È stata confermata da parte del ministero per lo Sviluppo economico la volontà di convocare al più presto un tavolo nazionale per il Polo chimico ternano e di attivare tutti gli strumenti finanziari ed istituzionali che consentano di avviare al più presto il processo di reindustrializzazione dell’intera area. È quanto emerso nel corso dell’incontro convocato, mercoledì mattina a Roma, dal ministero sulla vicenda Meraklon e a cui ha partecipato l’assessore regionale allo sviluppo economico Gianluca Rossi.
Ci fa ben sperare «Si è trattato di un incontro che ci fa ben sperare nell’impegno e nella volontà del ministero di farsi carico operativamente e con la dovuta sollecitudine di una situazione complessiva del Polo chimico ternano – spiega Rossi – che è andata progressivamente complicandosi, assumendo connotazioni sempre più drammatiche. Non ultima, per portata umana e sociale, quella dell’avvio della procedure di mobilità per i 241 operai della Meraklon».
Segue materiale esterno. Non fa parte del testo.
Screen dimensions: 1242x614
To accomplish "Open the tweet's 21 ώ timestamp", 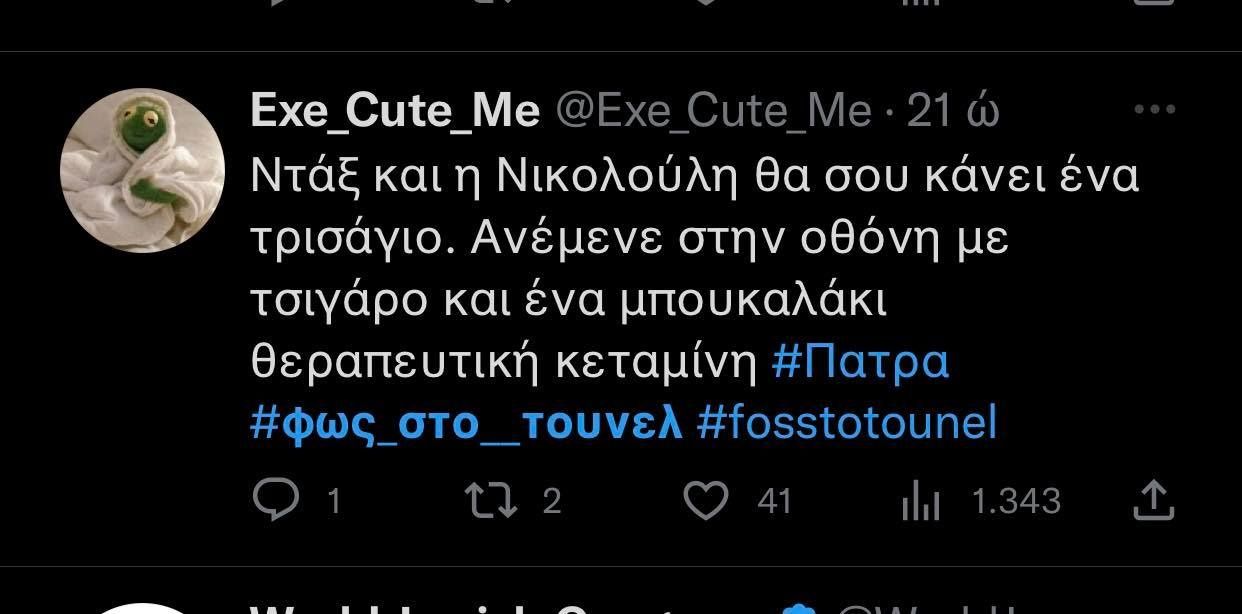I will pos(953,111).
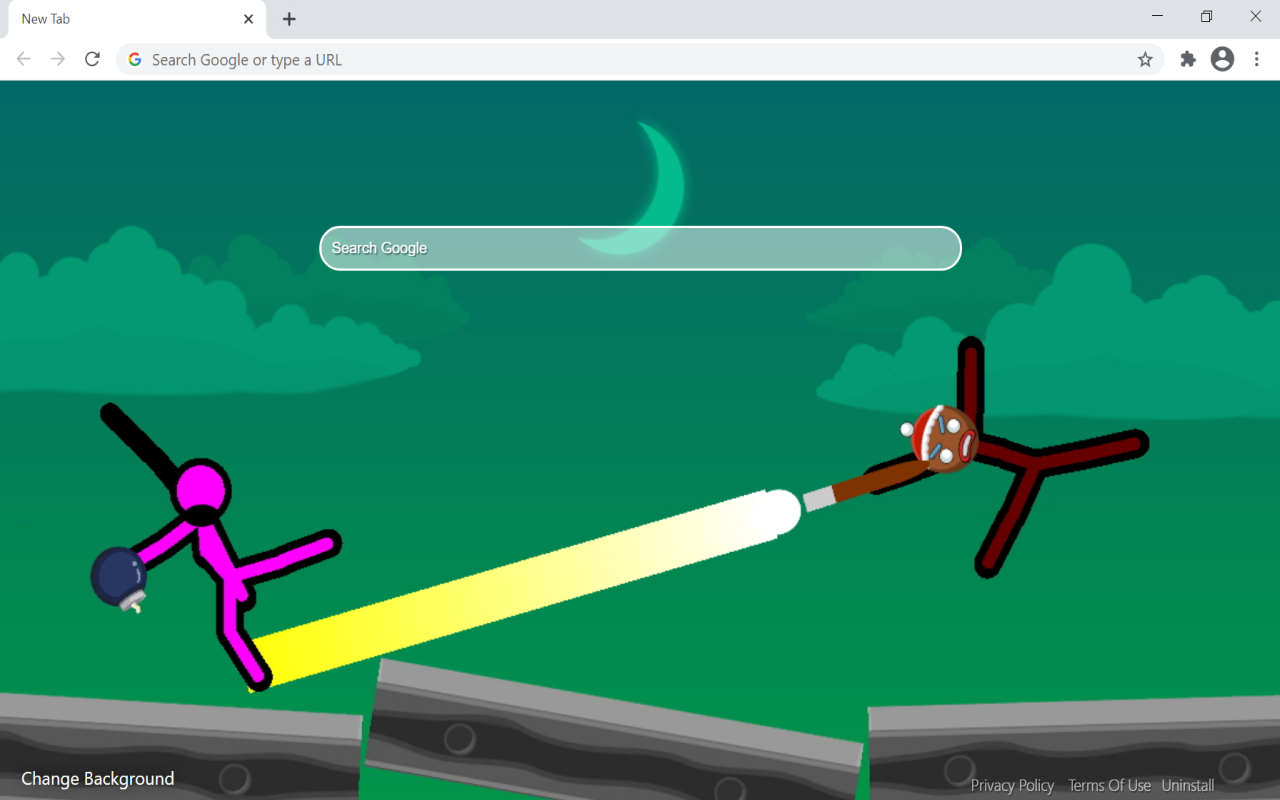Click inside the Search Google box
Image resolution: width=1280 pixels, height=800 pixels.
point(640,248)
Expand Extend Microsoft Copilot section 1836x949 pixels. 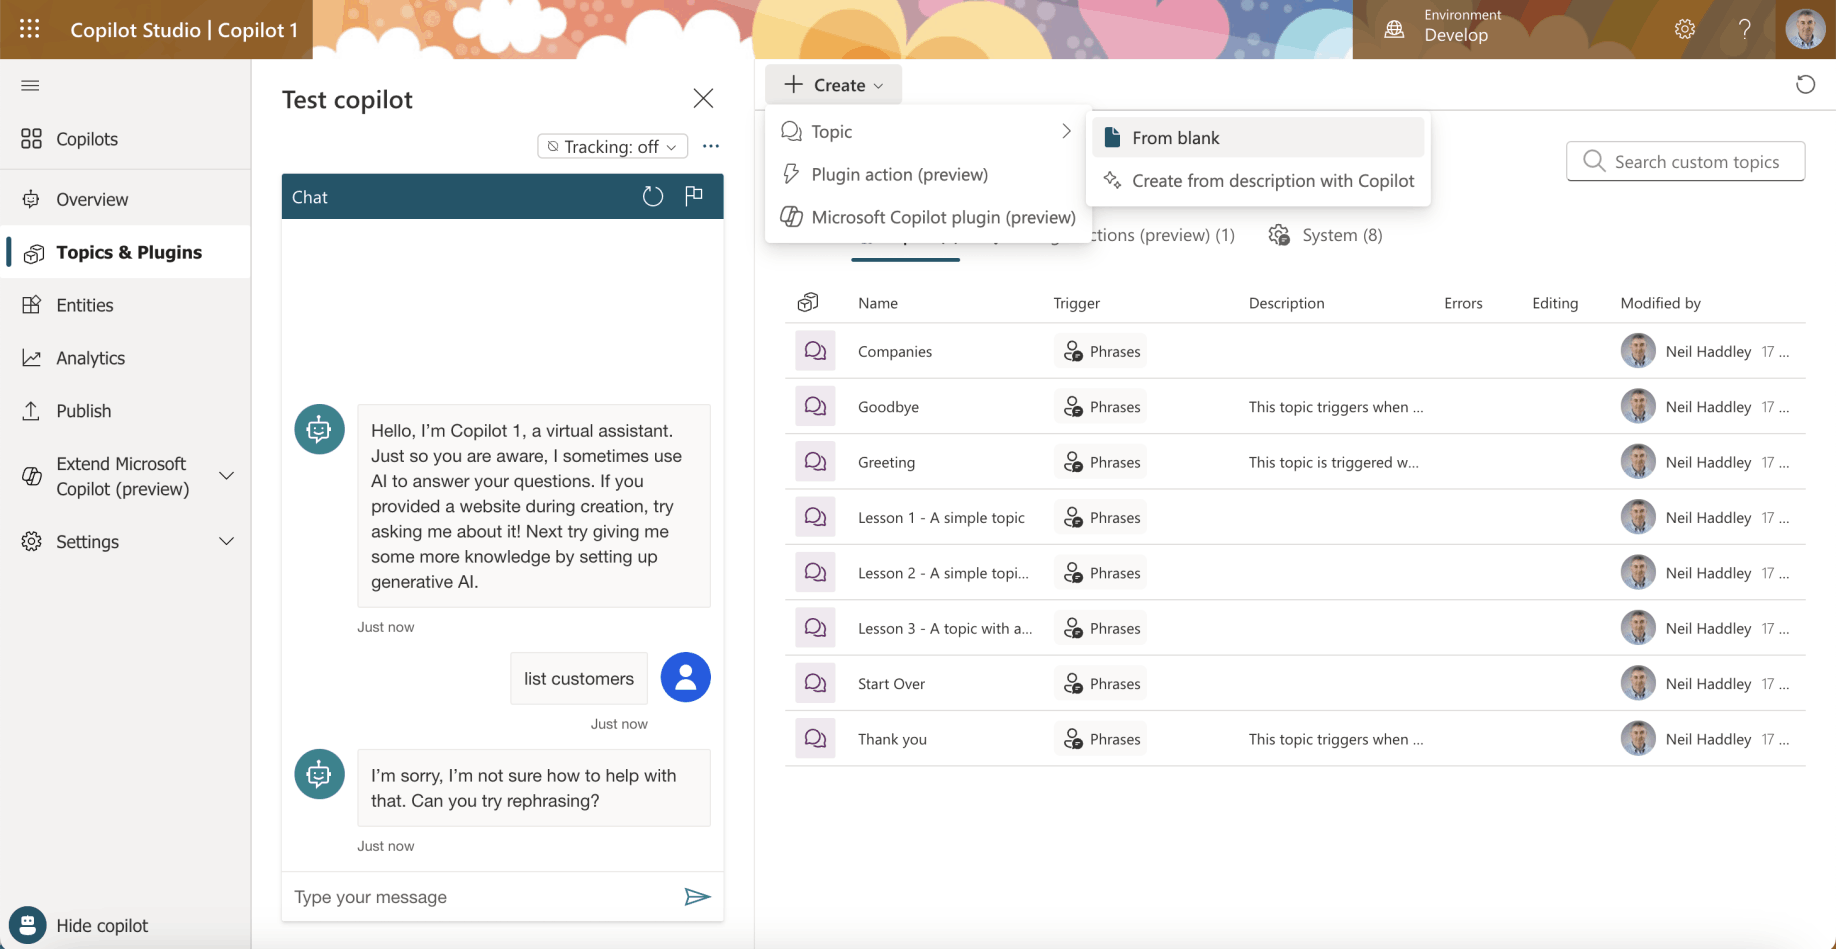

Subito dopo il 6 aprile Una situazione che, per Rossi «ha valenza nazionale» e che «necessita di azioni strategiche e tempestive per arrivare a soluzioni non più rinviabili». «La riconferma della convocazione del tavolo nazionale, annunciata dal ministro Romani nel corso del nostro ultimo incontro – dice Rossi -sembra indirizzata verso la direzione di marcia richiesta dalle istituzioni e da tutti gli altri soggetti che hanno a cuore il futuro di quest’area e della gente che qui vive e lavora. Presumibilmente – conclude Rossi – la convocazione del tavolo avverrà immediatamente dopo l’incontro fissato per il 6 aprile tra la multinazionale Basell e Novamont. Nel frattempo continueremo a vigilare con la dovuta attenzione e impegno».